**Exercise prompt:** For this exercise, output the line containing "Examens (703, 276)" and all lines after it to the end of the records, exactly, with no other content.

**Material supplied:**
○ ○ ○
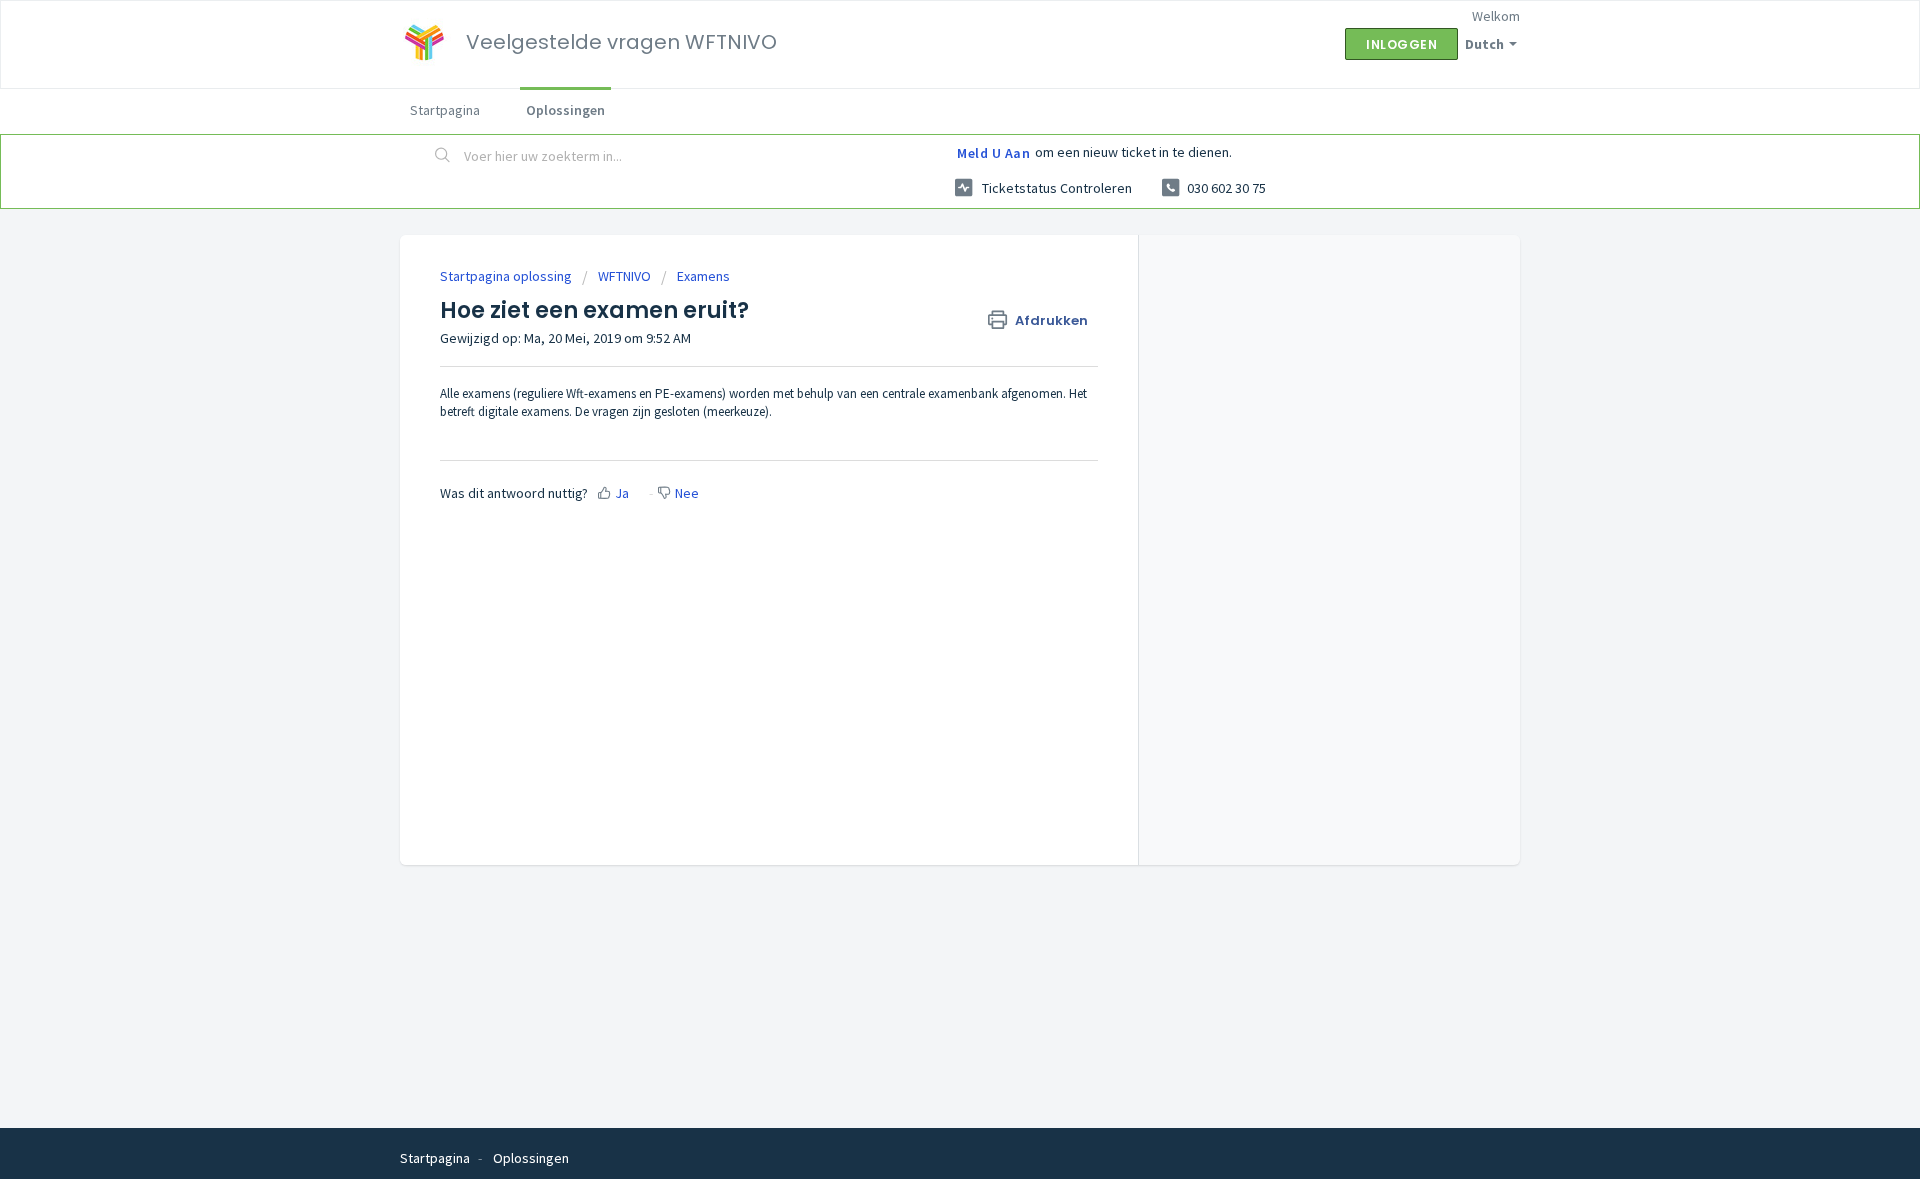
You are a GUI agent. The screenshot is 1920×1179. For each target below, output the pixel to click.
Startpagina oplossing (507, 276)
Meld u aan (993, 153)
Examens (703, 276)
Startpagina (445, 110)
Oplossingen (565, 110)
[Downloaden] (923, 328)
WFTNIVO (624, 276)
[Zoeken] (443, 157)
○ ○ ○
**Answer for this exercise:**
Examens (703, 276)
Startpagina (445, 110)
Oplossingen (565, 110)
[Downloaden] (923, 328)
WFTNIVO (624, 276)
[Zoeken] (443, 157)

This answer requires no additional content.